How a Rare C++ Edge Case Took Down a Business-Critical Service

One evening, I was about to go home, but received an alert from a business-critical service. It looked horrible. About one-third of API queries were failing, and the number of failed requests per second was very high. I even laughed at the situation, because it was the fourth incident this year when I was on-call, just about to leave and received an alert. Does it look like planned problems?
My plans for a calm evening were ruined, one of the core services - crucial for business, was struggling with core-dumps and pods restarted one by one. I didn’t understand what was going on. Fortunately, only one-third of the queries failed, but thanks to retries it continued to handle customer requests.
According to the on-call instructions I had to immediately find a way to stabilize the service, and then track down the root cause of the problem. For the first five minutes I didn’t understand what was going on. I tried to watch logs, but if the service crashes it couldn’t deliver the logs properly. The scale of the problem was gradually resolving, but I hadn't caught the problem yet. I noticed that the number of crashed pods decreased and the crashes occurred less and less often. It definitely looked like exponential backoff, so the problem was in some kind of queue handler, but I couldn’t determine which specific queue it was.
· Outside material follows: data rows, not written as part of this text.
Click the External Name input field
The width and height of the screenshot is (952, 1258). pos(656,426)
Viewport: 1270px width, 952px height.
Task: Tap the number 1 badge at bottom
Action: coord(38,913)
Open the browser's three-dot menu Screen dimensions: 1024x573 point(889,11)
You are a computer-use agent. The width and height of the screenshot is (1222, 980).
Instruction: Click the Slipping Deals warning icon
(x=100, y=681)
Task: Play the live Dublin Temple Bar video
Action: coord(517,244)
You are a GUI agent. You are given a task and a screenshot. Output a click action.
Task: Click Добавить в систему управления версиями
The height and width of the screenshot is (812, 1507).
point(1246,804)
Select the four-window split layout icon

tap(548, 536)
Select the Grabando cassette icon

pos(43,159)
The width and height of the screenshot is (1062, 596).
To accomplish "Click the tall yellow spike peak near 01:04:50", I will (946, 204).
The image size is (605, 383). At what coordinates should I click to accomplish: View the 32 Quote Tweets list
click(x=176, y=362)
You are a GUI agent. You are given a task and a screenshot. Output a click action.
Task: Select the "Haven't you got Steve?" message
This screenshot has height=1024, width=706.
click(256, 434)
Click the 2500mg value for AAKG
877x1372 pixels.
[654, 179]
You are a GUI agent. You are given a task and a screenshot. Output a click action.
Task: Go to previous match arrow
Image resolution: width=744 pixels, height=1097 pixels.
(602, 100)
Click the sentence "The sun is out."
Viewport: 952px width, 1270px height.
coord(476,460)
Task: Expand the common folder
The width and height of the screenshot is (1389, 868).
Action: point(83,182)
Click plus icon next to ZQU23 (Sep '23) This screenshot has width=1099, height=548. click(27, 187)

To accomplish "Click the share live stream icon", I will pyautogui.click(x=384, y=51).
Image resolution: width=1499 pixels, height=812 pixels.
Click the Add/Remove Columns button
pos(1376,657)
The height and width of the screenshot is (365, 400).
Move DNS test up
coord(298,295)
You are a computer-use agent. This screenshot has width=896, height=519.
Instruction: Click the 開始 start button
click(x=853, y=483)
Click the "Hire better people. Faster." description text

I looked at monitoring dashboards and there were also interesting things: overall traffic rose by 30%, successful requests were still the same level, but 30% extra traffic was errors. So, I concluded that customers weren’t struggling, thanks to retries policies, but sometimes they could see annoying error messages.
Finally, I downloaded the core-dump and analyzed it. There were two problems in a few lines of code. First, the service received from external service an empty array. Our client model in code used `std::optional<std::vector<..>>` type as return value, where std::optional is null if some unexpected error occurred and service response hadn’t been received, but empty array was OK for model, but not for queue handler which checked only optional for emptiness, but not the value inside the std::vector. So, the second problem was the former engineer using the front() method instead of at(0) for getting the first element of the vector. In such cases calling front() at an empty array led to immediate program termination and produced a core-dump. In spite of the at(n) method that checks for out-of-range access and throws an exception if needed. Exceptions, in the worst case, lead to queue handler fall and one more attempt to handle this task later. This misuse of method led to service failure.
Talking about this situation I always remember the phrase of Neil Armstrong: “That's one small step for man, one giant leap for mankind”, but I would rephrase it due to my context: “That’s one small method usage for a software engineer, one big problem for the business”.
The next step, I quickly fixed a bug by adding a check to see if the vector was empty; asked my colleague to approve this merge-request and roll-out the release. As an action item for the next cross-team tech-sync meeting I’ll offer to add a linter rule and open a discussion about prohibiting usage of such unsafe methods, especially in cases where a safer alternative exists.
Have you ever have the same experience?